### Stated task
Convert the lines below into a Markdown table with two columns, Row and Line, numbering each line in order and omitting any blank lines.

=====

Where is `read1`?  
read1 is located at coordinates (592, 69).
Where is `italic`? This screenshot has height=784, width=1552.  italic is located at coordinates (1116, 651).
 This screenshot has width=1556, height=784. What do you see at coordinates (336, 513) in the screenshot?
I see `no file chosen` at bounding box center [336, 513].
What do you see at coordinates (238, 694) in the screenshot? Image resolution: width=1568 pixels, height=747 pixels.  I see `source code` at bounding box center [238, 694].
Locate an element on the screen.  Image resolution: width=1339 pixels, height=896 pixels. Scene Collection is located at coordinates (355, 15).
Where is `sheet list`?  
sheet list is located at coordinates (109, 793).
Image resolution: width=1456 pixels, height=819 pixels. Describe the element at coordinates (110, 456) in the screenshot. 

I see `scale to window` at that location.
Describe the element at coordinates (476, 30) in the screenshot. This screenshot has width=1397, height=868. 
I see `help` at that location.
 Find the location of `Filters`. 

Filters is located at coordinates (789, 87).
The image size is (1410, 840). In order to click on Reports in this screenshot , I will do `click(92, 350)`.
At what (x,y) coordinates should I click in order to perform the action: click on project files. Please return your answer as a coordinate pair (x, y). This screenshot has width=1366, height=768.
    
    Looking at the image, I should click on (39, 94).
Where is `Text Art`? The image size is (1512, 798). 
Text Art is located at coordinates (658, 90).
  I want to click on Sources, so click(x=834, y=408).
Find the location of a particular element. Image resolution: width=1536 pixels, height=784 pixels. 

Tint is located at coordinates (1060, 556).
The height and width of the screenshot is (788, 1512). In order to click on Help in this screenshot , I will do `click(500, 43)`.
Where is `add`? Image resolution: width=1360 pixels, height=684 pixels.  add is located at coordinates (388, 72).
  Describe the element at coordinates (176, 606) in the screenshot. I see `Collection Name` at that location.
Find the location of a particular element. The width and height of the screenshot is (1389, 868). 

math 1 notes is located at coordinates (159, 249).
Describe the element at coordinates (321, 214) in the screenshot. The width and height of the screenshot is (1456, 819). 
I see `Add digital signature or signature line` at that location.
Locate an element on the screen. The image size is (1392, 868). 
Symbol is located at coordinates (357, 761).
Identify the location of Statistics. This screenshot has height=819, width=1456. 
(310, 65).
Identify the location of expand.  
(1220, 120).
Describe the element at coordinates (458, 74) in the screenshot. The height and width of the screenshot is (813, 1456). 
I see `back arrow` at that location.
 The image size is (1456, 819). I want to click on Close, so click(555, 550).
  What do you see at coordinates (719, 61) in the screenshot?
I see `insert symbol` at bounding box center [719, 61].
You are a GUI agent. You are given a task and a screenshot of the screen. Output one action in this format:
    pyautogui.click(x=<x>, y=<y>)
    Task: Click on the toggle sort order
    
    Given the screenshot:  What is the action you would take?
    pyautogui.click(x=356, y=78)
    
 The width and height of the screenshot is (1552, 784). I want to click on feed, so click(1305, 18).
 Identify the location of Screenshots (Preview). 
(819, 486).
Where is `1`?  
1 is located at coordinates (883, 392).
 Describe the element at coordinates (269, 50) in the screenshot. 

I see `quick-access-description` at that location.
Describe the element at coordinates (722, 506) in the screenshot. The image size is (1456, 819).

=====

### Solution to the exercise
| Row | Line |
|---|---|
| 1 | Where is `read1`?   |
| 2 | read1 is located at coordinates (592, 69). |
| 3 | Where is `italic`? This screenshot has height=784, width=1552.  italic is located at coordinates (1116, 651). |
| 4 |  This screenshot has width=1556, height=784. What do you see at coordinates (336, 513) in the screenshot? |
| 5 | I see `no file chosen` at bounding box center [336, 513]. |
| 6 | What do you see at coordinates (238, 694) in the screenshot? Image resolution: width=1568 pixels, height=747 pixels.  I see `source code` at bounding box center [238, 694]. |
| 7 | Locate an element on the screen.  Image resolution: width=1339 pixels, height=896 pixels. Scene Collection is located at coordinates (355, 15). |
| 8 | Where is `sheet list`?   |
| 9 | sheet list is located at coordinates (109, 793). |
| 10 | Image resolution: width=1456 pixels, height=819 pixels. Describe the element at coordinates (110, 456) in the screenshot.  |
| 11 | I see `scale to window` at that location. |
| 12 | Describe the element at coordinates (476, 30) in the screenshot. This screenshot has width=1397, height=868.  |
| 13 | I see `help` at that location. |
| 14 |  Find the location of `Filters`.  |
| 15 | Filters is located at coordinates (789, 87). |
| 16 | The image size is (1410, 840). In order to click on Reports in this screenshot , I will do `click(92, 350)`. |
| 17 | At what (x,y) coordinates should I click in order to perform the action: click on project files. Please return your answer as a coordinate pair (x, y). This screenshot has width=1366, height=768. |
| 18 |     Looking at the image, I should click on (39, 94). |
| 19 | Where is `Text Art`? The image size is (1512, 798).  |
| 20 | Text Art is located at coordinates (658, 90). |
| 21 |   I want to click on Sources, so click(x=834, y=408). |
| 22 | Find the location of a particular element. Image resolution: width=1536 pixels, height=784 pixels.  |
| 23 | Tint is located at coordinates (1060, 556). |
| 24 | The height and width of the screenshot is (788, 1512). In order to click on Help in this screenshot , I will do `click(500, 43)`. |
| 25 | Where is `add`? Image resolution: width=1360 pixels, height=684 pixels.  add is located at coordinates (388, 72). |
| 26 |   Describe the element at coordinates (176, 606) in the screenshot. I see `Collection Name` at that location. |
| 27 | Find the location of a particular element. The width and height of the screenshot is (1389, 868).  |
| 28 | math 1 notes is located at coordinates (159, 249). |
| 29 | Describe the element at coordinates (321, 214) in the screenshot. The width and height of the screenshot is (1456, 819).  |
| 30 | I see `Add digital signature or signature line` at that location. |
| 31 | Locate an element on the screen. The image size is (1392, 868).  |
| 32 | Symbol is located at coordinates (357, 761). |
| 33 | Identify the location of Statistics. This screenshot has height=819, width=1456.  |
| 34 | (310, 65). |
| 35 | Identify the location of expand.   |
| 36 | (1220, 120). |
| 37 | Describe the element at coordinates (458, 74) in the screenshot. The height and width of the screenshot is (813, 1456).  |
| 38 | I see `back arrow` at that location. |
| 39 |  The image size is (1456, 819). I want to click on Close, so click(555, 550). |
| 40 |   What do you see at coordinates (719, 61) in the screenshot? |
| 41 | I see `insert symbol` at bounding box center [719, 61]. |
| 42 | You are a GUI agent. You are given a task and a screenshot of the screen. Output one action in this format: |
| 43 |     pyautogui.click(x=<x>, y=<y>) |
| 44 |     Task: Click on the toggle sort order |
| 45 |     Given the screenshot:  What is the action you would take? |
| 46 |     pyautogui.click(x=356, y=78) |
| 47 |  The width and height of the screenshot is (1552, 784). I want to click on feed, so click(1305, 18). |
| 48 |  Identify the location of Screenshots (Preview).  |
| 49 | (819, 486). |
| 50 | Where is `1`?   |
| 51 | 1 is located at coordinates (883, 392). |
| 52 |  Describe the element at coordinates (269, 50) in the screenshot.  |
| 53 | I see `quick-access-description` at that location. |
| 54 | Describe the element at coordinates (722, 506) in the screenshot. The image size is (1456, 819). |